Items listed in a dataset
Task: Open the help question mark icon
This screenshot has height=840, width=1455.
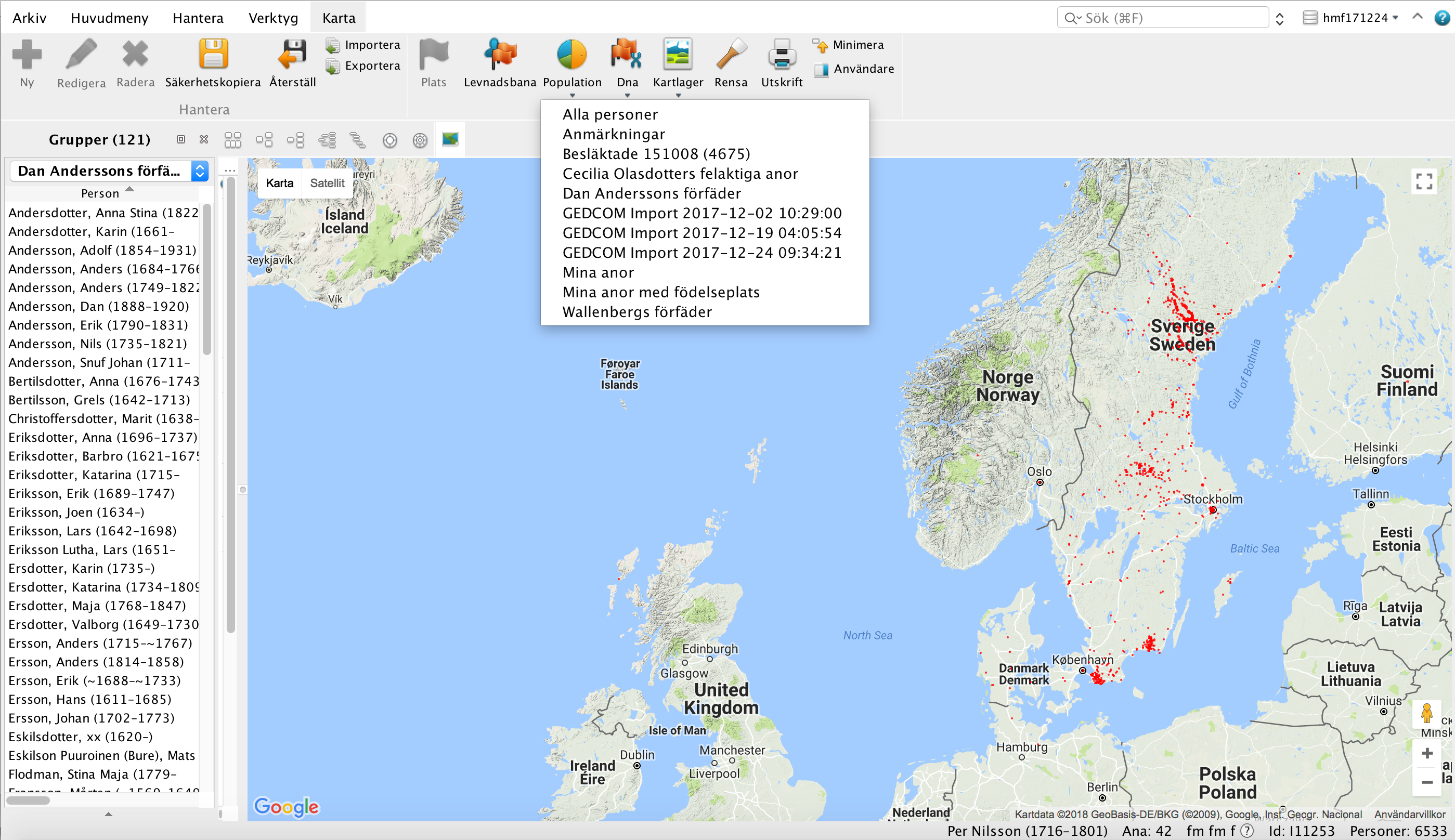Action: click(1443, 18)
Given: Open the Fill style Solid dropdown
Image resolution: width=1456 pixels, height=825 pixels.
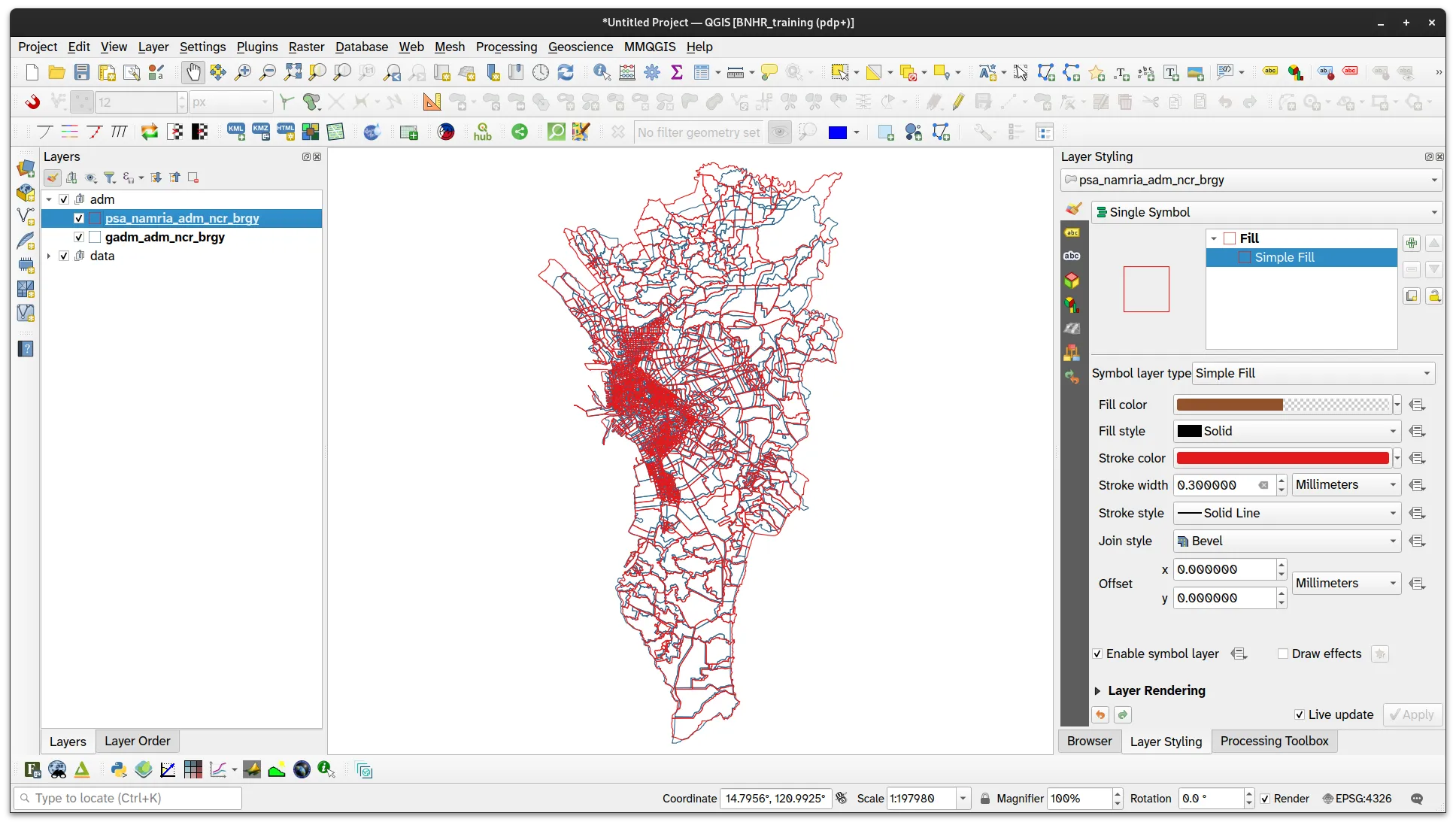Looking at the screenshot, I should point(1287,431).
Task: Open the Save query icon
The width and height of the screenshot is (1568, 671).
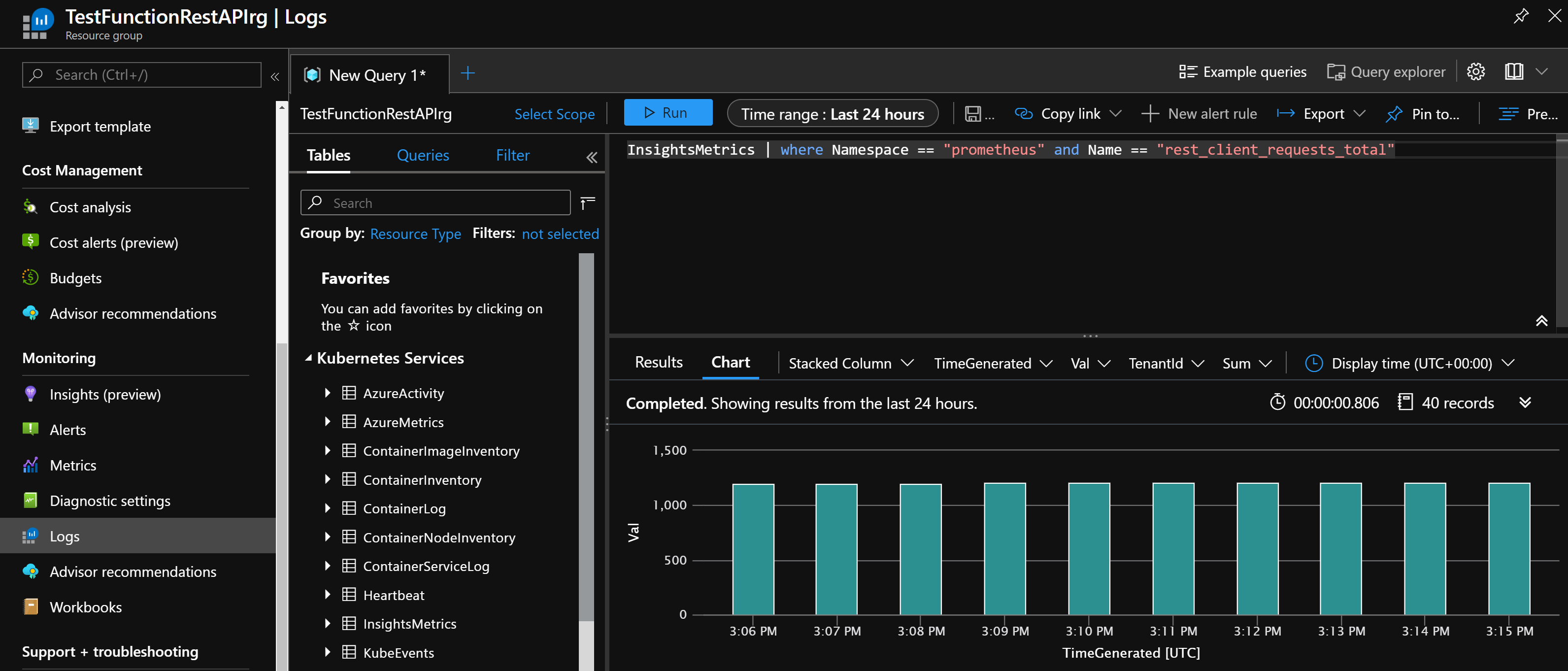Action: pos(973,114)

→ **INSTRUCTIONS FOR THE TASK**:
Retrieve each line from the records above where the word "icon" occurs.

→ **FINISHED TASK**:
Task: Open the help question mark icon
Task: Open the Save query icon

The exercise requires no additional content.